Segment Open
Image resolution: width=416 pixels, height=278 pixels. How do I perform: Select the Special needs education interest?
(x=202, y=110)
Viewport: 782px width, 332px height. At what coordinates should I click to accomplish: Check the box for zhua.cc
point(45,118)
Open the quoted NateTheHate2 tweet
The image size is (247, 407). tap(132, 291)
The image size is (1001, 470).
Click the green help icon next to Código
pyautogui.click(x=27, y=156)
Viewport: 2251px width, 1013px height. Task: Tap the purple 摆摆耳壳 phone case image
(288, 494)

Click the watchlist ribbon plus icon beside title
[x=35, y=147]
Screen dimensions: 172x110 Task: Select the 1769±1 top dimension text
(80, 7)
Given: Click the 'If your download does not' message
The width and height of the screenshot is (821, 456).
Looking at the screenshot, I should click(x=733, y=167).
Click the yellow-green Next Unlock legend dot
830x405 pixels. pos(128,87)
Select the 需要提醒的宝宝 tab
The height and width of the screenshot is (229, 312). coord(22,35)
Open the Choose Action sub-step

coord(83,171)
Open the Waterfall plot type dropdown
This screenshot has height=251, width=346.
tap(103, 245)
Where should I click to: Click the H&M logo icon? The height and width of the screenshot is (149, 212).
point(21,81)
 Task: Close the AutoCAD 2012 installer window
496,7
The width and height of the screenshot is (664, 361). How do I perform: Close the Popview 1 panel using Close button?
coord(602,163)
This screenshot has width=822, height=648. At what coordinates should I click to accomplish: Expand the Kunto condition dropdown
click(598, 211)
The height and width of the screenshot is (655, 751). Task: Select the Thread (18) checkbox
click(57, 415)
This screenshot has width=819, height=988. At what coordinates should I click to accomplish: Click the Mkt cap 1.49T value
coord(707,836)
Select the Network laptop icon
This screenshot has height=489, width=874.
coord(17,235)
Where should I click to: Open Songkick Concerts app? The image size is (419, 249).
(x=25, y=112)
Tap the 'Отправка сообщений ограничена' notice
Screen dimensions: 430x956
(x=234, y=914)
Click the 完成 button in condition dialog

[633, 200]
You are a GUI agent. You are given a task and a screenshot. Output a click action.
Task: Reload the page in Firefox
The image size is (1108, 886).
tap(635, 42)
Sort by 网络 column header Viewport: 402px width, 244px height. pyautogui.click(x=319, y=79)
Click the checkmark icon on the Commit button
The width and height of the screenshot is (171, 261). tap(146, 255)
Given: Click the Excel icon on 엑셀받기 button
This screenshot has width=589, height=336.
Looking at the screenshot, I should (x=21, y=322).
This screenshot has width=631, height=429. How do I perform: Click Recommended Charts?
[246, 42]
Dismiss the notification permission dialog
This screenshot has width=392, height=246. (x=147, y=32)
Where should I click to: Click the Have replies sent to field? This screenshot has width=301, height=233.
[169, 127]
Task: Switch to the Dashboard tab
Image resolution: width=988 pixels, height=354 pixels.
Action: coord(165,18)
Segment Closed
EXERCISE DESCRIPTION: Print every line of the material above exactly.

EXPECTED ANSWER:
Image resolution: width=416 pixels, height=278 pixels. How do I perform: Select the Special needs education interest?
(x=202, y=110)
Viewport: 782px width, 332px height. At what coordinates should I click to accomplish: Check the box for zhua.cc
point(45,118)
Open the quoted NateTheHate2 tweet
The image size is (247, 407). tap(132, 291)
The image size is (1001, 470).
Click the green help icon next to Código
pyautogui.click(x=27, y=156)
Viewport: 2251px width, 1013px height. Task: Tap the purple 摆摆耳壳 phone case image
(288, 494)

Click the watchlist ribbon plus icon beside title
[x=35, y=147]
Screen dimensions: 172x110 Task: Select the 1769±1 top dimension text
(80, 7)
Given: Click the 'If your download does not' message
The width and height of the screenshot is (821, 456).
Looking at the screenshot, I should click(x=733, y=167).
Click the yellow-green Next Unlock legend dot
830x405 pixels. pos(128,87)
Select the 需要提醒的宝宝 tab
The height and width of the screenshot is (229, 312). coord(22,35)
Open the Choose Action sub-step

coord(83,171)
Open the Waterfall plot type dropdown
This screenshot has height=251, width=346.
tap(103, 245)
Where should I click to: Click the H&M logo icon? The height and width of the screenshot is (149, 212).
point(21,81)
 Task: Close the AutoCAD 2012 installer window
496,7
The width and height of the screenshot is (664, 361). How do I perform: Close the Popview 1 panel using Close button?
coord(602,163)
This screenshot has width=822, height=648. At what coordinates should I click to accomplish: Expand the Kunto condition dropdown
click(598, 211)
The height and width of the screenshot is (655, 751). Task: Select the Thread (18) checkbox
click(57, 415)
This screenshot has width=819, height=988. At what coordinates should I click to accomplish: Click the Mkt cap 1.49T value
coord(707,836)
Select the Network laptop icon
This screenshot has height=489, width=874.
coord(17,235)
Where should I click to: Open Songkick Concerts app? The image size is (419, 249).
(x=25, y=112)
Tap the 'Отправка сообщений ограничена' notice
Screen dimensions: 430x956
(x=234, y=914)
Click the 完成 button in condition dialog

[633, 200]
You are a GUI agent. You are given a task and a screenshot. Output a click action.
Task: Reload the page in Firefox
The image size is (1108, 886).
tap(635, 42)
Sort by 网络 column header Viewport: 402px width, 244px height. pyautogui.click(x=319, y=79)
Click the checkmark icon on the Commit button
The width and height of the screenshot is (171, 261). tap(146, 255)
Given: Click the Excel icon on 엑셀받기 button
This screenshot has width=589, height=336.
Looking at the screenshot, I should (x=21, y=322).
This screenshot has width=631, height=429. How do I perform: Click Recommended Charts?
[246, 42]
Dismiss the notification permission dialog
This screenshot has width=392, height=246. (x=147, y=32)
Where should I click to: Click the Have replies sent to field? This screenshot has width=301, height=233.
[169, 127]
Task: Switch to the Dashboard tab
Image resolution: width=988 pixels, height=354 pixels.
Action: coord(165,18)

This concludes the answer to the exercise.